Huawei continue de déjouer les pronostics. Alors que les sanctions américaines limitent sévèrement l’accès de l’entreprise aux technologies de pointe, le géant chinois se lance dans un pari aussi audacieux qu’ambitieux : le développement de deux puces gravées en 3 nm, avec des technologies de rupture.
Une avancée qui pourrait, à terme, rebattre les cartes de l’industrie mondiale des semi-conducteurs.
Selon une enquête du média taïwanais UDN, Huawei travaille simultanément sur deux types de puces 3 nm :
- Une première basée sur l’architecture GAA FET (Gate-All-Around Field Effect Transistor), une technologie déjà utilisée par Samsung et bientôt par TSMC, qui offre de meilleures performances énergétiques et une densité de transistors accrue.
- Une seconde encore plus avant-gardiste, utilisant des nanotubes de carbone à la place du silicium, une piste explorée depuis des années, mais jamais industrialisée à grande échelle.

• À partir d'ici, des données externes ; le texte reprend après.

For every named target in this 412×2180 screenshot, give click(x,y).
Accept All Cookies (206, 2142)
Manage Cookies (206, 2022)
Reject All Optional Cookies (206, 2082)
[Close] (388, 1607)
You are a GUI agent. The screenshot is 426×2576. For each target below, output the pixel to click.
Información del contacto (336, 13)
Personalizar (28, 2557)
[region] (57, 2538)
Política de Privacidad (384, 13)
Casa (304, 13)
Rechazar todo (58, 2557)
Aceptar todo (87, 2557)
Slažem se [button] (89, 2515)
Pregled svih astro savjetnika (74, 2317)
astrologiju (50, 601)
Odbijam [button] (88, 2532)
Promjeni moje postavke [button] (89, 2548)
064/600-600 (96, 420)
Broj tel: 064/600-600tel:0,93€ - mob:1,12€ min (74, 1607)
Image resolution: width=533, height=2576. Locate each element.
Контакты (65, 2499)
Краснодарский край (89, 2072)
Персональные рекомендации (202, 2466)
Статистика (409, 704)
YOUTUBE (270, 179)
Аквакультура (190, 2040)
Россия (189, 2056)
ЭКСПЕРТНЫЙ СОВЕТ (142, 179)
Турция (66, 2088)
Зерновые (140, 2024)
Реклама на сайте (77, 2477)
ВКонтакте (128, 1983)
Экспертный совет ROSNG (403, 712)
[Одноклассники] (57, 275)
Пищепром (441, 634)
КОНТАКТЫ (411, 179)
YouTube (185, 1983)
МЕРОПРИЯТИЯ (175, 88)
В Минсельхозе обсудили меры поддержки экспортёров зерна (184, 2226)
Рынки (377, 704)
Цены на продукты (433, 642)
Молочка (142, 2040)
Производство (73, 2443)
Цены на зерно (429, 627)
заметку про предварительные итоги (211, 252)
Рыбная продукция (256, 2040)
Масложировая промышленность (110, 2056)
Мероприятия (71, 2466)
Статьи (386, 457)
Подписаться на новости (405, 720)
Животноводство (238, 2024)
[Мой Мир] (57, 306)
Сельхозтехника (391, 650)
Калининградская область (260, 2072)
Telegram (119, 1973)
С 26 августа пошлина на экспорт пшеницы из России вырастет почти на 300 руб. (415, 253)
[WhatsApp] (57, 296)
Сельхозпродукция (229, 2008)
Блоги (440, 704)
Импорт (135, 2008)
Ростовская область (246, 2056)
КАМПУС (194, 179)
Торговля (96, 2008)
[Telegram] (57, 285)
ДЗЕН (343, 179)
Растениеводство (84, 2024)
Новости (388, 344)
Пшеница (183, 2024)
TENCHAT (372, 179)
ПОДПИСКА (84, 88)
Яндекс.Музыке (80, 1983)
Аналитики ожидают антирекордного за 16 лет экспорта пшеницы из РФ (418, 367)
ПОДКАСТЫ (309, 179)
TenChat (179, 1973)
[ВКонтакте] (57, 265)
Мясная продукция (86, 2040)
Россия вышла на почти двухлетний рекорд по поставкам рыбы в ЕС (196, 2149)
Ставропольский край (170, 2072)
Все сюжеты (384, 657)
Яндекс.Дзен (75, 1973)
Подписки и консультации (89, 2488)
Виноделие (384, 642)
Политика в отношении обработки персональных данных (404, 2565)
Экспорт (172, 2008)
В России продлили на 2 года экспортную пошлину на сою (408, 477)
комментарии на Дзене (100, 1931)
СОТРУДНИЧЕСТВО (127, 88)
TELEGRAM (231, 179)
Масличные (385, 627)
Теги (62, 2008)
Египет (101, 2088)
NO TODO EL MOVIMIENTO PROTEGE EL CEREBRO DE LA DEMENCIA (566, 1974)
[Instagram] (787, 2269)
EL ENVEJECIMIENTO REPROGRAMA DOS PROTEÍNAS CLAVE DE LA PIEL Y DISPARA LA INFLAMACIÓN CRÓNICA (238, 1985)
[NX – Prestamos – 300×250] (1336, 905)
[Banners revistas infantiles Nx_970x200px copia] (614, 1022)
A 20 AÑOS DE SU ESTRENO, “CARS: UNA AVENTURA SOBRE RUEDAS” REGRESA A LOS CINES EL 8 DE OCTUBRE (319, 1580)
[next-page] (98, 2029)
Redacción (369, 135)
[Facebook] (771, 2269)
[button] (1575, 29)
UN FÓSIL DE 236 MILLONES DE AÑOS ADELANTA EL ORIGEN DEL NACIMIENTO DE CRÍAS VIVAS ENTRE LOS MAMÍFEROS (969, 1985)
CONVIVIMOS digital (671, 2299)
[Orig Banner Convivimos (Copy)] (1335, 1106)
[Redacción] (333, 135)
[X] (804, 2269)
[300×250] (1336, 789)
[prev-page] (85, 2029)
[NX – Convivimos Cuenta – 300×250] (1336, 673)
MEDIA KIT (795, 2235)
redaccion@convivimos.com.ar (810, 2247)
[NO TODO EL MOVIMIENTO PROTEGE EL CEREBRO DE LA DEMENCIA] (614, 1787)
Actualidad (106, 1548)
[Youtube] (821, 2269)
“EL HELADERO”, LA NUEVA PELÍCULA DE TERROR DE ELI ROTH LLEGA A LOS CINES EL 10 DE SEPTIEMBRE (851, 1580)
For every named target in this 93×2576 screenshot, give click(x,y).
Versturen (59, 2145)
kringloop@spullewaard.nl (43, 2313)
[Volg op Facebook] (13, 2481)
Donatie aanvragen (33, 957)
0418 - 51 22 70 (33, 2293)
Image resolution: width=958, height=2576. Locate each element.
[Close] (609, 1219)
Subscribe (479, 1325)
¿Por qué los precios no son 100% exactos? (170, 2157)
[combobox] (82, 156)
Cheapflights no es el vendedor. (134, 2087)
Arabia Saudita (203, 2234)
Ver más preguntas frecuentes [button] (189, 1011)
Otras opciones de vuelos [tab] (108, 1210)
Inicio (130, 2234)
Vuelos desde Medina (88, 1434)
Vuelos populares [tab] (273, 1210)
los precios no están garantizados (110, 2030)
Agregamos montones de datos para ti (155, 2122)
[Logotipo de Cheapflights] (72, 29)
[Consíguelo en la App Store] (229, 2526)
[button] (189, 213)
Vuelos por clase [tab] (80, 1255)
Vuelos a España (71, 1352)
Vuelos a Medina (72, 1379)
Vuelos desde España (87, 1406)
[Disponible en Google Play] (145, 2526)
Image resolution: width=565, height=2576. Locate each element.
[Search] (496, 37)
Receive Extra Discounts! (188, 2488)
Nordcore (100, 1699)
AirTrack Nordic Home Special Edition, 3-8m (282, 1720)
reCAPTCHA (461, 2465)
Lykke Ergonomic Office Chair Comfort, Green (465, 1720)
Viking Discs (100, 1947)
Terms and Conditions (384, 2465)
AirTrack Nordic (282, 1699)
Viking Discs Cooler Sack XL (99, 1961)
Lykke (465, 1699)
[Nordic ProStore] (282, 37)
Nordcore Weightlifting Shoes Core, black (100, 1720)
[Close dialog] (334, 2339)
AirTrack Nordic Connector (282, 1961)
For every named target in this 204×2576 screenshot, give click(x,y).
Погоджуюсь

La tape-out (première version finale du design) de la puce GAA est prévue pour 2026, avec un objectif de production de masse en 2027, si tout se passe bien. Quant à la version nanotube, elle reste expérimentale, mais symbolise la volonté de Huawei de dépasser le paradigme actuel.
Huawei : Une réussite déjà inattendue avec le Kirin X90 en 5 nm
Huawei a prouvé récemment sa résilience avec la puce Kirin X90, gravée en 5 nm par SMIC, sans recours aux machines EUV d’ASML. Cette prouesse a été rendue possible grâce à la lithographie DUV multi-patterning, une méthode plus lente, coûteuse et complexe, mais efficace.
Cependant, cette approche a ses limites : le rendement de production n’est que de 20 %, bien loin des standards industriels (TSMC atteint 70 % ou plus). Cela signifie que seule une puce sur cinq est pleinement fonctionnelle, ce qui limite fortement la rentabilité.
Huawei investit massivement pour contourner l’EUV occidental
Pour surmonter ce goulet d’étranglement technologique, Huawei aurait investi plus de 37 milliards de dollars dans le développement local de la lithographie EUV. Une technologie critique que seuls ASML et Canon maîtrisent aujourd’hui.
Des rumeurs provenant du réseau social X (ex-Twitter), relayées par le compte zephyr_z9, affirment que des résultats prometteurs ont été obtenus et qu’un prototype de machine EUV chinoise pourrait voir le jour d’ici 2026. D’autres experts restent très sceptiques, arguant que l’avance technologique d’ASML est difficile à rattraper.
Le défi du 3 nm sans EUV : un gouffre en production ?
Même avec des designs avancés comme GAA ou des matériaux innovants, le recours au DUV pour la gravure en 3 nm reste problématique. Plus les nœuds sont petits, plus les techniques de contournement deviennent complexes, ce qui fait chuter les rendements et augmente les coûts. Pour une production industrielle viable, Huawei devra non seulement maîtriser le design, mais aussi trouver une méthode de fabrication stable et scalable.
Un impact géopolitique et industriel majeur
Si Huawei parvient à produire en masse des puces 3 nm sans ASML, cela représenterait une rupture majeure dans la dépendance technologique de la Chine vis-à-vis de l’Occident. Cela pourrait aussi repositionner le pays comme un acteur de premier plan dans la course aux semi-conducteurs, à l’heure où TSMC, Samsung et Intel misent sur l’EUV pour garder leur avance.
Mais avant cela, il faudra franchir les étapes critiques : maîtriser les rendements, finaliser les designs, industrialiser une alternative à l’EUV… et le tout sous le regard attentif des autorités américaines.
Huawei joue gros, mais joue juste
Avec sa stratégie à deux niveaux — une puce GAA réaliste à moyen terme et une puce nanotube ambitieuse pour le long terme — Huawei montre qu’il ne se contente plus de suivre. L’entreprise veut innover, contourner, et réinventer les règles du jeu.
Il reste encore des obstacles techniques, politiques et économiques, mais une chose est claire : la Chine ne compte plus rester spectatrice dans la bataille des semi-conducteurs.